August 18, 2013 – EmergenSee, a new safety app, will help Georgetown’s Department of Public Safety (DPS) protect the campus community by allowing users to stream live video and audio and stay in contact with DPS officers with a tap of the finger.
The app, included in the latest update to Georgetown Mobile on iPhone and Android, is now available to download for students, faculty and staff returning to campus for the new academic year.
When activated, the app automatically sends an alert to the DPS command center.
“It’s really [an emergency] blue light phone in your pocket,” said Jay Gruber, Georgetown's chief of police.
Officers monitor EmergenSee alerts 24 hours a day, seven days a week and can track the app users’ GPS location and movements. DPS can also text users to make sure they are safe and determine whether an officer needs to be dispatched.
Operating the app is fairly simple, Gruber said.
“All you need to do is hold your camera toward the fire, the traffic crash, the fight, the suspicious person that’s walking and do some texting back and forth [with a Georgetown officer],” he said.
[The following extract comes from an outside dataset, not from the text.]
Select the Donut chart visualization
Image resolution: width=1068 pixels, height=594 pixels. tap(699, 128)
DPS officers will respond to EmergenSee alerts within a fixed GPS radius, called a "geo fence."
The perimeter includes the area bordered by Calvert Street to the north, Wisconsin Avenue to the east, Canal Road and M Street to the south and Foxhall Road to the west.
Even when students, faculty and staff are off campus and outside Georgetown’s geo fence, they can still utilize EmergenSee home or abroad.
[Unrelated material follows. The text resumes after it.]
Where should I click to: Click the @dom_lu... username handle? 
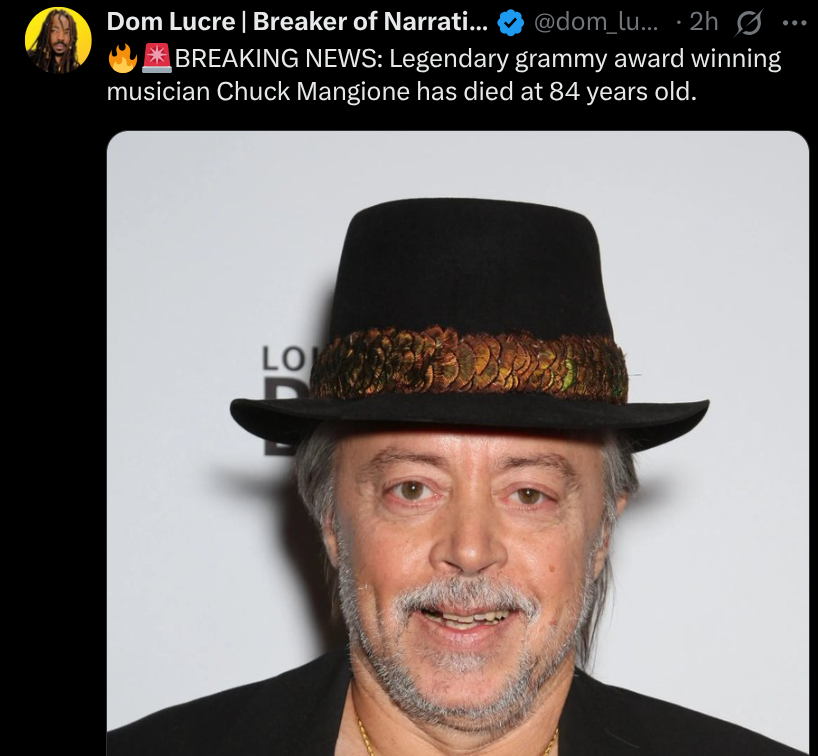tap(596, 22)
“If you live in Bethesda, and you hit the app, it’s going to say ‘push here to call 911,” Gruber explained. “But if you’re one of our study-abroad students … as long as you have access to broadband 4G, 3G, LTE or access to wireless, you will [get help].”
quicker than 911
Freshman and transfer students will download and learn about the new app during New Student Orientation (NSO) on Aug. 25.
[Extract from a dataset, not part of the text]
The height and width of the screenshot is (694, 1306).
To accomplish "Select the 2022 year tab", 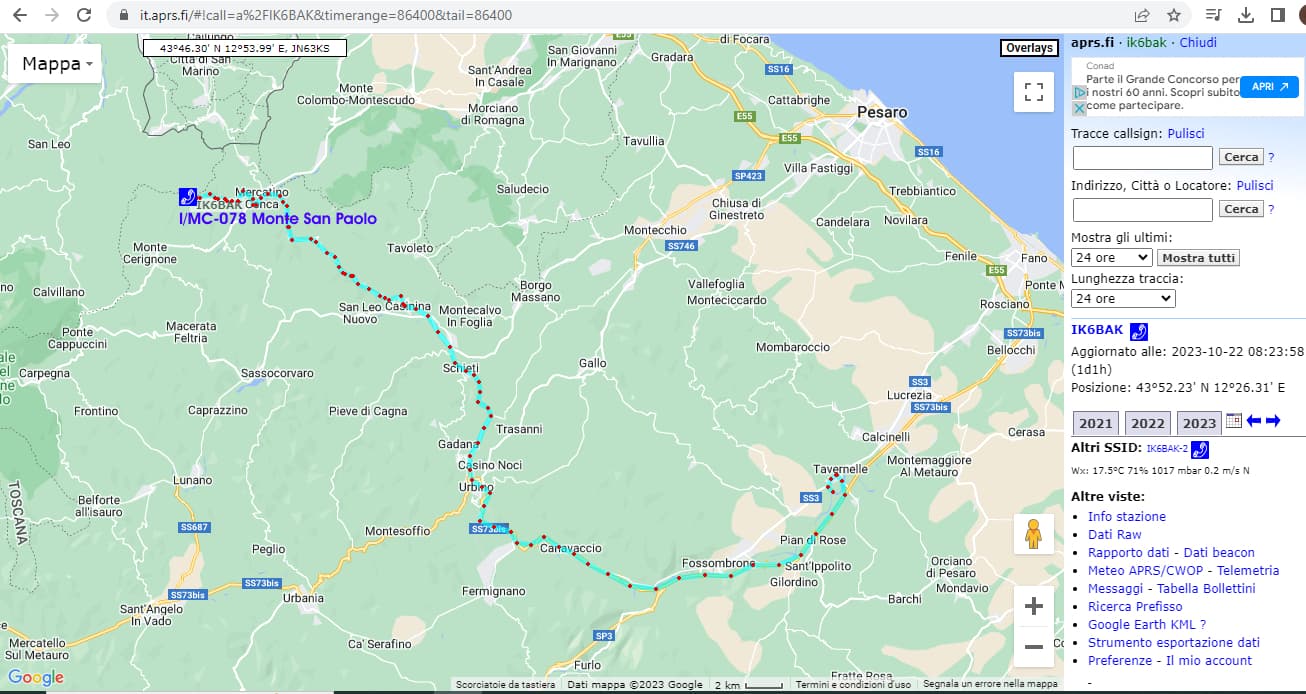I will click(x=1148, y=423).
Gruber said its important that all members of the Georgetown community download the app so there is a line of communication between DPS officers and the app user if and when an incident occurs.
Students can still dial 911, but the response time to the call may not be as quick, Gruber said.
Better than blue lights
“ may just dispatch a scout car,” he explained, adding that DPS officers may not even receive notification of the call from the D.C. Metropolitan Police Department. “That’s going to take a long time, and we want to get good situational awareness of what’s happening when our students notify us [with EmergenSee].”
The blue emergency phones will remain scattered across campus and will be upgraded with enhancements, but new ones will not be installed on campus, Gruber said.
“They’re very expensive, and they’re rarely used because they’re static,” he explained. “We’re looking at how students do business nowadays and how they communicate with smart phones and apps.”